§ What is being asked
From the first line of the data down to the line bearing "Task: Open the Kuhinjski aparati breadcrumb", output every line exactly and include no pictures.

Records from a data collection:
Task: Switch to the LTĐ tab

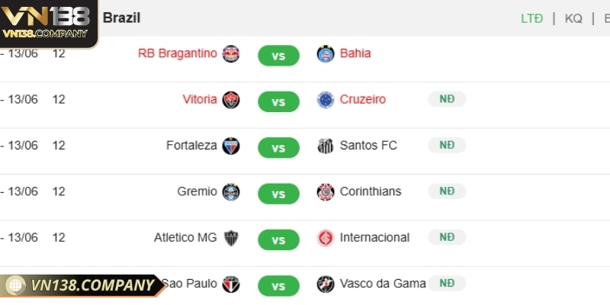Action: coord(531,18)
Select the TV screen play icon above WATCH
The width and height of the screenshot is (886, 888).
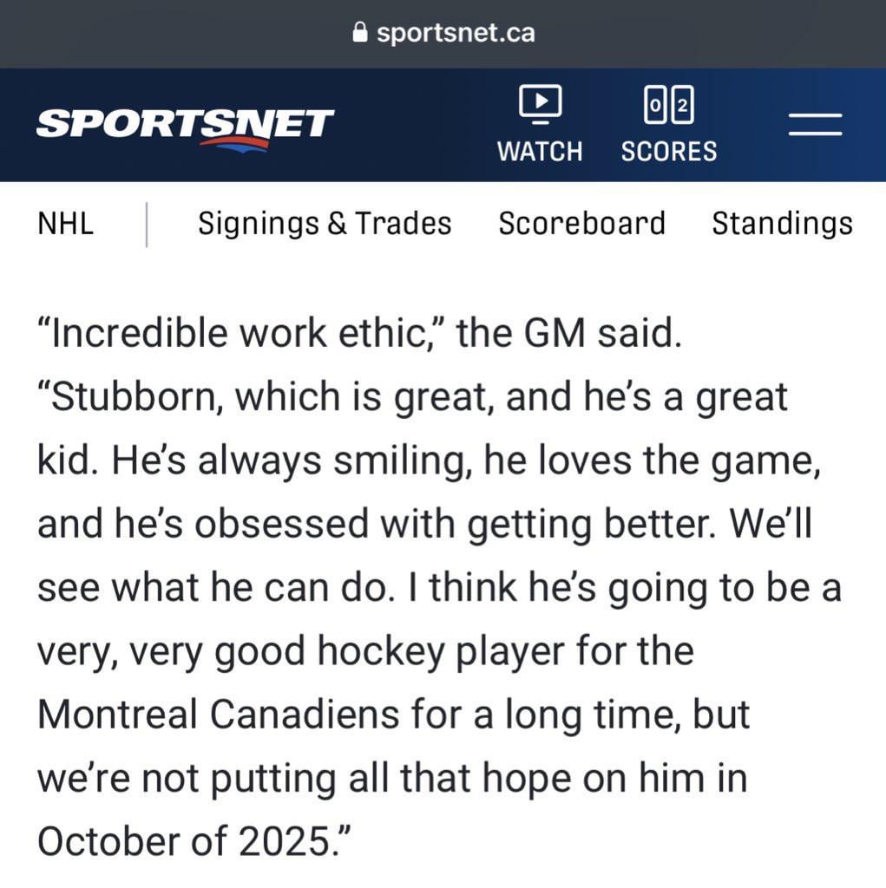(539, 103)
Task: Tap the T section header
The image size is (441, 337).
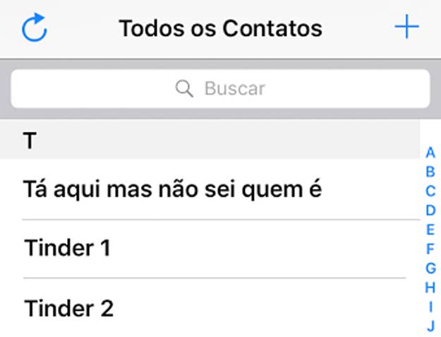Action: click(x=210, y=140)
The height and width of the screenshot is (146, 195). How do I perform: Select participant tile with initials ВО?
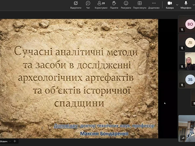[189, 24]
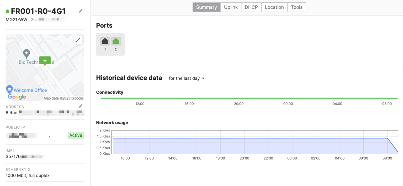Open the Location tab
403x186 pixels.
point(274,7)
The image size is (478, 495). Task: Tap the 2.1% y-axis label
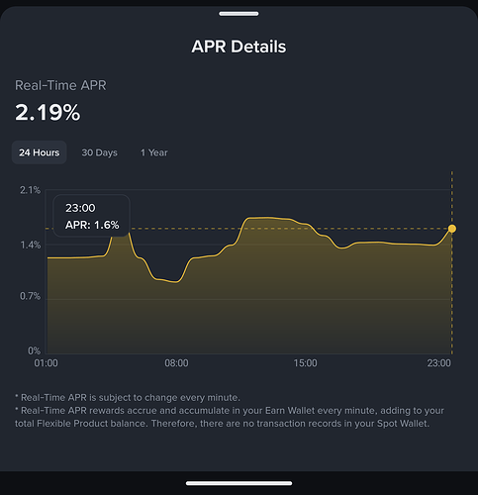click(30, 190)
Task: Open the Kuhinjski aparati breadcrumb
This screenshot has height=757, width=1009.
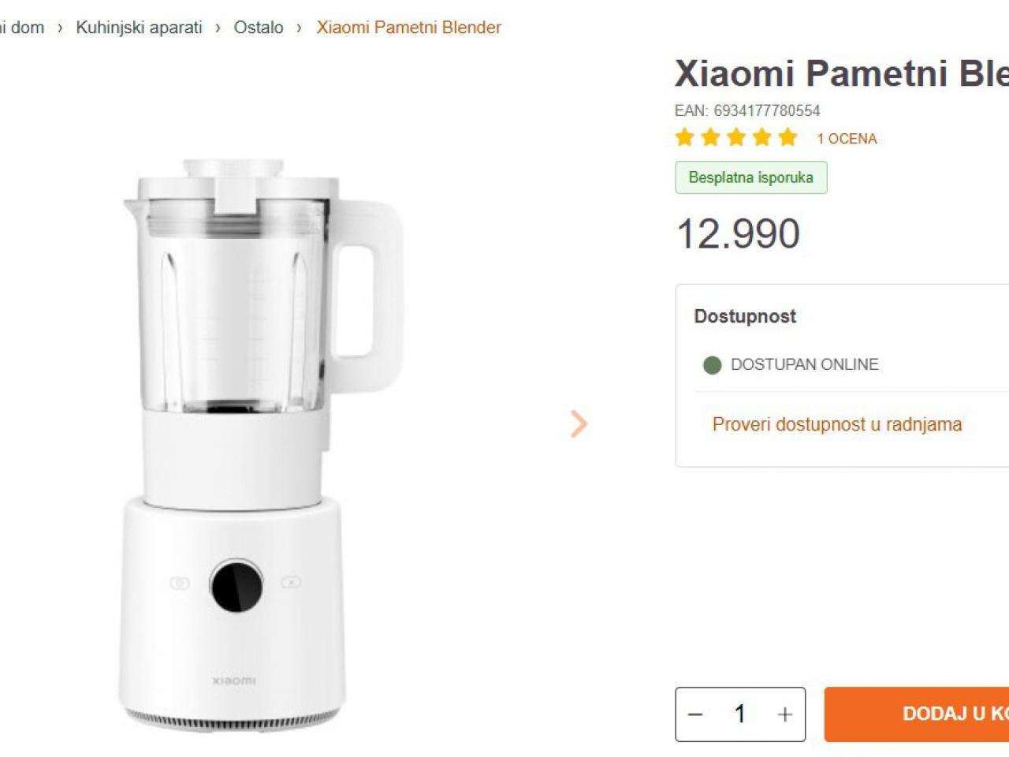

§ Task response
Task: Switch to the LTĐ tab

Action: coord(531,18)
Select the TV screen play icon above WATCH
The width and height of the screenshot is (886, 888).
(539, 103)
Task: Tap the T section header
The image size is (441, 337).
Action: click(x=210, y=140)
The height and width of the screenshot is (146, 195). How do I perform: Select participant tile with initials ВО?
[189, 24]
Open the Location tab
403x186 pixels.
point(274,7)
The image size is (478, 495). Task: Tap the 2.1% y-axis label
click(30, 190)
Task: Open the Kuhinjski aparati breadcrumb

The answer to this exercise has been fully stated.